◆ DATA RECORDS ◆
Start of Block

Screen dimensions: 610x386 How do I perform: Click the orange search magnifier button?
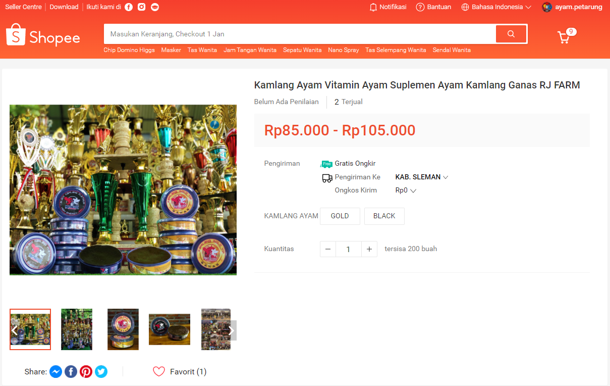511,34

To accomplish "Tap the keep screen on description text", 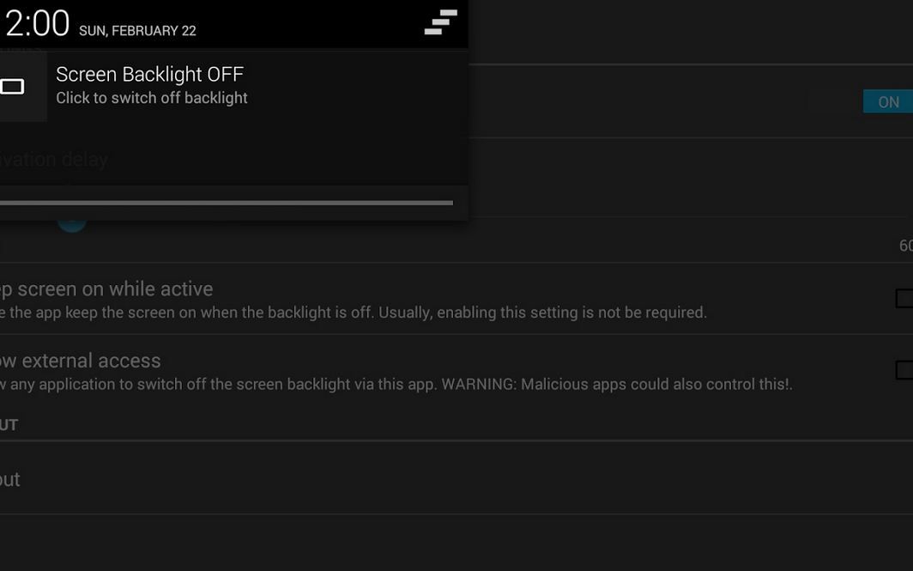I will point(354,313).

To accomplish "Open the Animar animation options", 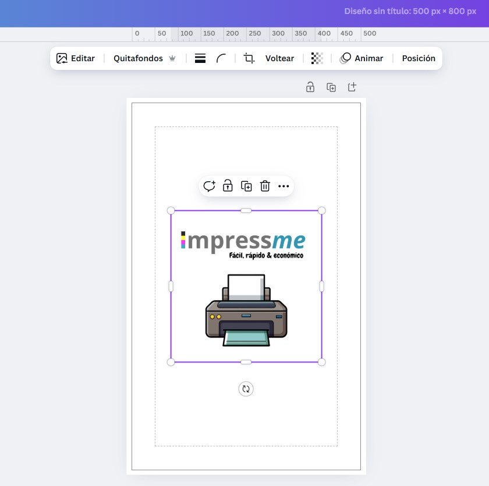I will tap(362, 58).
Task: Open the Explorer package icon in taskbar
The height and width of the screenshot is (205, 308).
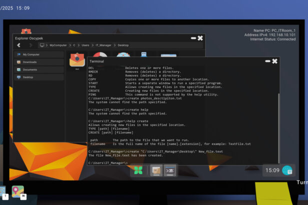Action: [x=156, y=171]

End of Block
Start of Block

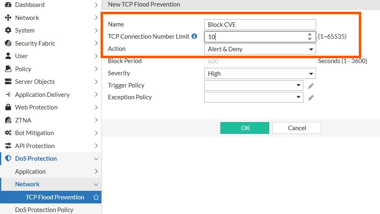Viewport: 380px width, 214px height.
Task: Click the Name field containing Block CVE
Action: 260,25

End of Block
Start of Block

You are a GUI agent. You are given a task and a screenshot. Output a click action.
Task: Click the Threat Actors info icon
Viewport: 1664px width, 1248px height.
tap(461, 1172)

End of Block

◆ TASK DESCRIPTION ◆
Each line with the string "icon" counts once; report how many such lines the material has, as a bare number.

◆ OUTPUT FOR THIS TASK ◆
2